From the records below, determine the number of lines containing "computer". Output that number alone.
+ + + +
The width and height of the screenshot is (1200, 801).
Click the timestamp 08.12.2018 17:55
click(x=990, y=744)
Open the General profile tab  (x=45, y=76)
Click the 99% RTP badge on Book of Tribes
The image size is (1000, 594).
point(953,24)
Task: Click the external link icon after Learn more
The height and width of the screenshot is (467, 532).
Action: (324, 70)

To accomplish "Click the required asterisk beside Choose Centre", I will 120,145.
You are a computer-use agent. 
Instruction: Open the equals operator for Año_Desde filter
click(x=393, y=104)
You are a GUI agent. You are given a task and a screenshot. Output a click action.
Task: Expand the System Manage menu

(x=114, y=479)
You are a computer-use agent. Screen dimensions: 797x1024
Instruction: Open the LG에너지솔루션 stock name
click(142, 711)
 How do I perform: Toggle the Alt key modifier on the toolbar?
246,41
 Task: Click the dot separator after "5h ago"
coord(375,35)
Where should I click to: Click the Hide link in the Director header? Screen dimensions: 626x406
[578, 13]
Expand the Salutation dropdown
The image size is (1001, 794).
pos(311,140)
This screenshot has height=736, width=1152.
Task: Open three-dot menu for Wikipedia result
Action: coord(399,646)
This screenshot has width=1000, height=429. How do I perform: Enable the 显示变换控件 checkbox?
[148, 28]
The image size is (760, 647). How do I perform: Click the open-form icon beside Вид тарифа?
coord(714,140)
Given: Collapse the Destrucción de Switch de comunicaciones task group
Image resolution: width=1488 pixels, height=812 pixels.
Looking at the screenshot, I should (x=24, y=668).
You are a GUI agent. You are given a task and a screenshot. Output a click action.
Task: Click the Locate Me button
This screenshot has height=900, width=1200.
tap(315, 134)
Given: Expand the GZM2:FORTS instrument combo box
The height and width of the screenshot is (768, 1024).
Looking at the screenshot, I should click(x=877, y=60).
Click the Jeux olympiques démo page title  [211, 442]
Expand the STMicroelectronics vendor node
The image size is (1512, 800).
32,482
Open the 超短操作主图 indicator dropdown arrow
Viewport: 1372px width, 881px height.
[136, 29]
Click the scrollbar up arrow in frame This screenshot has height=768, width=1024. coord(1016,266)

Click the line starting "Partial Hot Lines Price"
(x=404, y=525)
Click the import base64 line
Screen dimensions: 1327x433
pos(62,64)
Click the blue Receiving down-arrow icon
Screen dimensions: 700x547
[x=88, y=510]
+ + + +
## FINISHED EXERCISE
2